As I do my own oil changes and tire rotations I need to know how to reset the maintenance light in my 2008 Altima. I do not have my owners manual with me (if it is buried in there somewhere).
Also, not sure what oil is called for so would it be better to use SAE 5W30 or 10W40?

Any help is appreciated.

Thanks,
Walter


----------



## metro273 (Sep 16, 2005)

There are 2 square buttons on the dash, to the left of the steering wheel. Push the left one to get to the maintenance screen and push the right one to change the "oil", "oil filter", or "tire" schedules. Don't worry about "other". 
To reset, highlight the number and just hit "back", to reset it automatically.

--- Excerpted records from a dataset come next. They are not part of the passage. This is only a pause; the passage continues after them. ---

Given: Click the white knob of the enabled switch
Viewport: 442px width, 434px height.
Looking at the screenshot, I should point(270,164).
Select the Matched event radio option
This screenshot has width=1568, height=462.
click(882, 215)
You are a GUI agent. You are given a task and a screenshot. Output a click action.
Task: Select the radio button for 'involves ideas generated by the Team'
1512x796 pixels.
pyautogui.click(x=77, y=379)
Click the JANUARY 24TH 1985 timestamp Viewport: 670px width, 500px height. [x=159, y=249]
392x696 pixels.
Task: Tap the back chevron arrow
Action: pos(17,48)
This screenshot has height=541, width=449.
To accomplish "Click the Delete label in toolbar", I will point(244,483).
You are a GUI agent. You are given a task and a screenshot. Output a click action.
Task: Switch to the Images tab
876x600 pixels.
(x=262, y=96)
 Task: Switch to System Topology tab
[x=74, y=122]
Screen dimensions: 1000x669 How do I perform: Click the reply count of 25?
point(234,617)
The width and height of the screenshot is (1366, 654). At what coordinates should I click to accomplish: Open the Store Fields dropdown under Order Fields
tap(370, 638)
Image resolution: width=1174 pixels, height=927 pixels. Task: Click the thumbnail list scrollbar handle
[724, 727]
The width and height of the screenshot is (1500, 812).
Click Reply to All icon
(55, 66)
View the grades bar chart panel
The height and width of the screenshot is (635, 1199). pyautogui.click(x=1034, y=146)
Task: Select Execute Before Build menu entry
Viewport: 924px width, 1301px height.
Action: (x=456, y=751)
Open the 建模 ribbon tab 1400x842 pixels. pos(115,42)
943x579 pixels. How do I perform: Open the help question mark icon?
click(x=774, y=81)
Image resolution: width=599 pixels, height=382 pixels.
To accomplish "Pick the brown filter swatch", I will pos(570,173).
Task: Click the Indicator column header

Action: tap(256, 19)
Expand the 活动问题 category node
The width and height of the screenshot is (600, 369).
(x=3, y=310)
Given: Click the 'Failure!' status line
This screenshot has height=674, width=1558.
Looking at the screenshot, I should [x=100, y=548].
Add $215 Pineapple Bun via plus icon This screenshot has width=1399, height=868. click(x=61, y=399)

It takes a while but you'll figure it out.

Btw, good ol' 5w-30 is recommended by Nissan...


----------



## iam8up (Dec 2, 2008)

By maintenance light the above post is guessing you're referring to the "need oil/tire maintenance" amber pop up on the computer.

If you have the check engine light then I'd suspect something else...you should be able to disconnect the hot plug on the battery to reset it (that's what I did with older cars) but I haven't touched anything new with computers in every part of the car.


----------